→ **WORK REQUIRED**
Each record should appear again in the response exactly as it does in the original.

→ **GIVEN DATA**
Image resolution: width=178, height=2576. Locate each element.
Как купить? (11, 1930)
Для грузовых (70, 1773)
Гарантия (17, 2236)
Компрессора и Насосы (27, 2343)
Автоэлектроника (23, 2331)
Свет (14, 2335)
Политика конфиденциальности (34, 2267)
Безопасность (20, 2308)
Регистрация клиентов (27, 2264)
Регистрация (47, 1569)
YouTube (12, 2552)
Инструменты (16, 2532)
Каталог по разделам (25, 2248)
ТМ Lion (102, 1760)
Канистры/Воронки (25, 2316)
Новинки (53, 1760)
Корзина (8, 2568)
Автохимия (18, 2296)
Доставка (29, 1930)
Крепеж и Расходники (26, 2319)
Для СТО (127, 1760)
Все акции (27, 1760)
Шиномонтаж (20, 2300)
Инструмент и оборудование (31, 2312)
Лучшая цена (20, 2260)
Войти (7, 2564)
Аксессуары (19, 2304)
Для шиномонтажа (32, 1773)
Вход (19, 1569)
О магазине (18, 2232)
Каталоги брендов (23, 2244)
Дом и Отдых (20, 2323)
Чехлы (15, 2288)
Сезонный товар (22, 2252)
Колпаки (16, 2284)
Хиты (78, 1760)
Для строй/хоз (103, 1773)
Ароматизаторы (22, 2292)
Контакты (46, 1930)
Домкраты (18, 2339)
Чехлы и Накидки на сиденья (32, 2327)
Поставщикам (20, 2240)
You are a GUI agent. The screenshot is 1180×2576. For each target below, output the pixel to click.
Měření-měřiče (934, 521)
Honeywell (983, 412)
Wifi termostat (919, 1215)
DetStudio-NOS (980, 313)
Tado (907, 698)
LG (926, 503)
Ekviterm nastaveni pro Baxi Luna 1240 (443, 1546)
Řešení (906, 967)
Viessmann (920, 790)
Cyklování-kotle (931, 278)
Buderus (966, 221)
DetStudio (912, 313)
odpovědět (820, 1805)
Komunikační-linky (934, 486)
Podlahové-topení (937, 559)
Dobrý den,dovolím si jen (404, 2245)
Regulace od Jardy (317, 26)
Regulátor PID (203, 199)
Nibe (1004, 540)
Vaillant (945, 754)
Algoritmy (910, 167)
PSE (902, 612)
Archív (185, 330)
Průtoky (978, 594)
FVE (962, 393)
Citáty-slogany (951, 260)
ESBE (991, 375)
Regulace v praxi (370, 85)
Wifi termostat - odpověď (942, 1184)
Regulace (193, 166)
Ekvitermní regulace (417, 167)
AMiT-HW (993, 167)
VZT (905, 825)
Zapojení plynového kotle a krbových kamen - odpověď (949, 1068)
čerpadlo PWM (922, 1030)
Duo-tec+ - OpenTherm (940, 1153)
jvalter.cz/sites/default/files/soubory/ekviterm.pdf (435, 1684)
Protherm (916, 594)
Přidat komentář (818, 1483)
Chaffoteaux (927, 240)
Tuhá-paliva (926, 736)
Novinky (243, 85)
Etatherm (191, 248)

→ **WRITTEN SOLUTION**
Image resolution: width=178, height=2576. Locate each element.
Как купить? (11, 1930)
Для грузовых (70, 1773)
Гарантия (17, 2236)
Компрессора и Насосы (27, 2343)
Автоэлектроника (23, 2331)
Свет (14, 2335)
Политика конфиденциальности (34, 2267)
Безопасность (20, 2308)
Регистрация клиентов (27, 2264)
Регистрация (47, 1569)
YouTube (12, 2552)
Инструменты (16, 2532)
Каталог по разделам (25, 2248)
ТМ Lion (102, 1760)
Канистры/Воронки (25, 2316)
Новинки (53, 1760)
Корзина (8, 2568)
Автохимия (18, 2296)
Доставка (29, 1930)
Крепеж и Расходники (26, 2319)
Для СТО (127, 1760)
Все акции (27, 1760)
Шиномонтаж (20, 2300)
Инструмент и оборудование (31, 2312)
Лучшая цена (20, 2260)
Войти (7, 2564)
Аксессуары (19, 2304)
Для шиномонтажа (32, 1773)
Вход (19, 1569)
О магазине (18, 2232)
Каталоги брендов (23, 2244)
Дом и Отдых (20, 2323)
Чехлы (15, 2288)
Сезонный товар (22, 2252)
Колпаки (16, 2284)
Хиты (78, 1760)
Для строй/хоз (103, 1773)
Ароматизаторы (22, 2292)
Контакты (46, 1930)
Домкраты (18, 2339)
Чехлы и Накидки на сиденья (32, 2327)
Поставщикам (20, 2240)
You are a GUI agent. The screenshot is 1180×2576. For each target below, output the pixel to click.
Měření-měřiče (934, 521)
Honeywell (983, 412)
Wifi termostat (919, 1215)
DetStudio-NOS (980, 313)
Tado (907, 698)
LG (926, 503)
Ekviterm nastaveni pro Baxi Luna 1240 (443, 1546)
Řešení (906, 967)
Viessmann (920, 790)
Cyklování-kotle (931, 278)
Buderus (966, 221)
DetStudio (912, 313)
odpovědět (820, 1805)
Komunikační-linky (934, 486)
Podlahové-topení (937, 559)
Dobrý den,dovolím si jen (404, 2245)
Regulace od Jardy (317, 26)
Regulátor PID (203, 199)
Nibe (1004, 540)
Vaillant (945, 754)
Algoritmy (910, 167)
PSE (902, 612)
Archív (185, 330)
Průtoky (978, 594)
FVE (962, 393)
Citáty-slogany (951, 260)
ESBE (991, 375)
Regulace v praxi (370, 85)
Wifi termostat - odpověď (942, 1184)
Regulace (193, 166)
Ekvitermní regulace (417, 167)
AMiT-HW (993, 167)
VZT (905, 825)
Zapojení plynového kotle a krbových kamen - odpověď (949, 1068)
čerpadlo PWM (922, 1030)
Duo-tec+ - OpenTherm (940, 1153)
jvalter.cz/sites/default/files/soubory/ekviterm.pdf (435, 1684)
Protherm (916, 594)
Přidat komentář (818, 1483)
Chaffoteaux (927, 240)
Tuhá-paliva (926, 736)
Novinky (243, 85)
Etatherm (191, 248)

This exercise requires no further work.